Our aim is primarily to undertake the duty of showing that the so-called fifth postulate of Euclid is as capable of valid geometric proof as any other proposition of traditional geometry, and that if the efforts of over two thousand years mean anything, they show at least that the consensus of thinkers on this matter is that the proposition is demonstrable, if not entirely evident. As we hope to show, the demonstration is easy, simple and clear. Many no doubt failed because they took the wrong road, the long and tortuous path of a reductio ad absurdum - “proof leading to the impossible.” What to the ancients appeared as a near axiom should scarcely require a whole series of propositions tending to a contradiction, many of which have been taken over bodily by the new Geometers and incorporated into their system. But we shall leave this for the treatise itself.

Naturally we shall have to pay some attention to the theories built on assumptions contradictory to Euclid’s maxim, for we shall at least investigate where and how they depart from the still generally accepted doctrine, and on what the hypotheses at the bottom of each are founded. We are not opposed to hypotheses. They are surely a legitimate method of seeking to account for the facts of the physical universe, at least as a temporary arrangement. But hypotheses are legitimate only when they start from knowledge that has already been acquired by the human race, and when they are distinctly kept as hypotheses.

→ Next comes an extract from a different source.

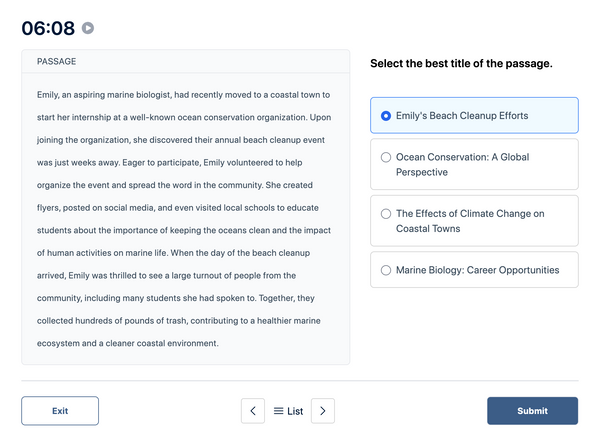Pick the 'Marine Biology: Career Opportunities' radio button

(x=386, y=270)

They must at least be constructed out of ideas that are conceivable and the result of our previous knowledge. Systems that are so revolutionary that they jettison even the simplest facts of intuition can scarcely claim for themselves any overweening authority, and need more than one or two probabilities in their favor to establish them.

The other requirement for a legitimate use of a hypothesis is that it be professed as a hypothesis, and not as an absolute dogma, whose very existence must make the holding of anything in the least contrary a sign of reaction and unintelligent adherence to outworn conservatism. There can only be true progress when we hold what we have and further increase it. Real science wants to know the starting point and also the point of arrival.

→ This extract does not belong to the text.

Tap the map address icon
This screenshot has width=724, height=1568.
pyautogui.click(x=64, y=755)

Intelligent working requires some knowledge of where we are going to land when we leap in the dark. It is not a leap from the solid ground of reality into the chasm of the unknown in the hope that we may land on something new. The old geometers at least kept their feet on the solid ground, a thing the new Geometers do not do. These have made a clear jump over the precipice, and only expect justification from their survival.

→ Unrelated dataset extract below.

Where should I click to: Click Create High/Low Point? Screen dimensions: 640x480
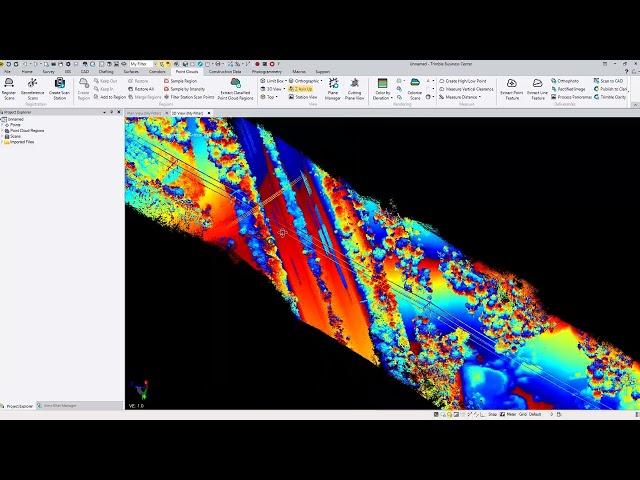pos(466,81)
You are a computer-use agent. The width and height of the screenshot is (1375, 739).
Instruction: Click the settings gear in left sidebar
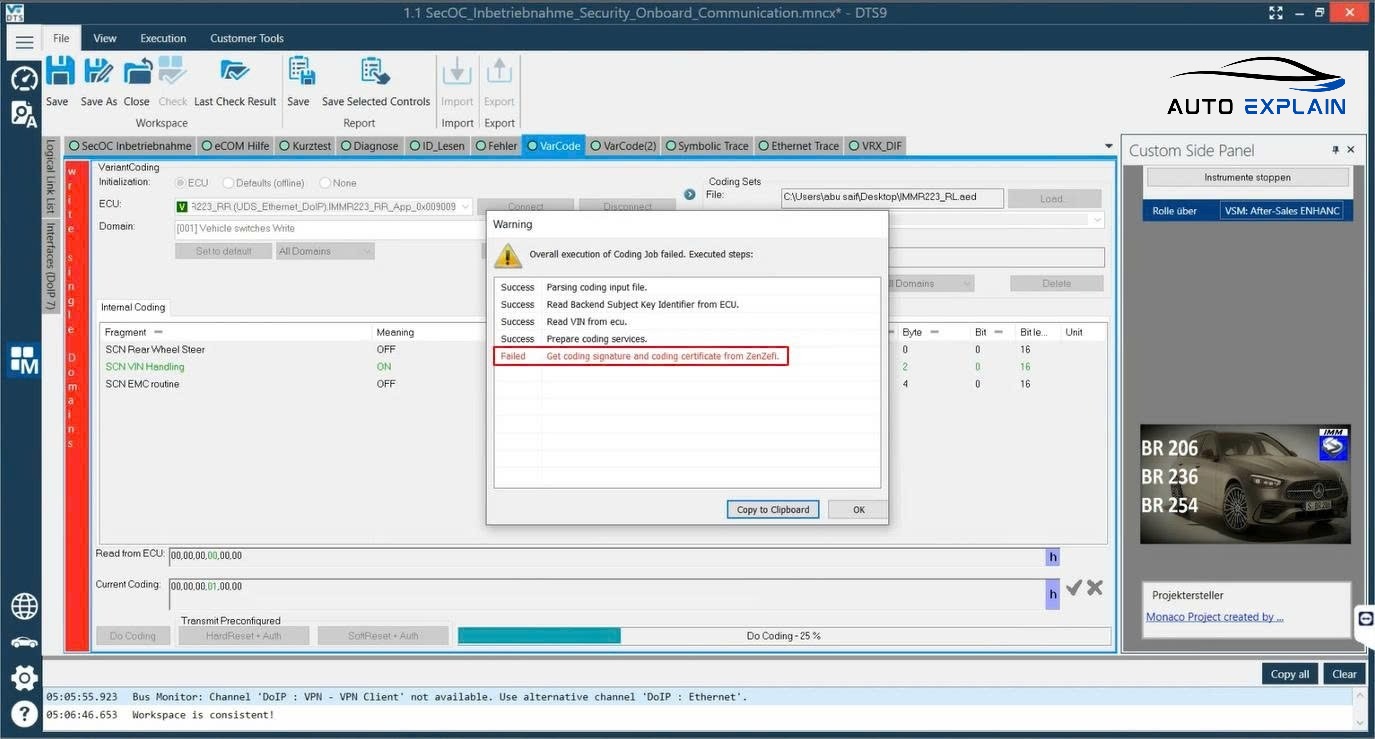pyautogui.click(x=24, y=677)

Moreover, in considering Relativity as a system, we cannot be satisfied with the fragmentary and unconnected notes of the mathematician or even the physicist, because we can scarcely find there a really unified conception. For this we must have recourse to the exposition of the philosopher-for he at least must attempt to rationalize and unify his concepts. Even though his final results may not be more satisfactory so far as building a consistent system is concerned, his unification offers a better object to dissect, and contradictions are more easily detected and pointed out, since he, more than the mathematician and the scientist, drags them from their dark lurking places and puts them face to face. But even here analysis must be limited, if by nothing else than by the weight that should be allowed to the essentially absurd. This last is the other point we undertake to show in analyzing Metageometry and Relativity.


References

  1. Science and Hypothesis, Part II, Chap. III, p. 55. 
  2. In reviewing Hilbert’s Grundlagen der Geometrie ap. Halstead “The Value of Non-Euclidean Geometry,” Popular Science Monthly, Nov., 1905. 
  3. Ibid
  4. On the title page of his work in the Appendix to Wolfgant Bolyai’s Kurzer Grudriss
  5. Halstead, Popular Science Monthly, Nov., 1905, p. 643. 
  6. Hoüel ap. Lobatchewsky, Études géometriques sur la théorie des parallèles trad. De Hoüel, Preface, p. II.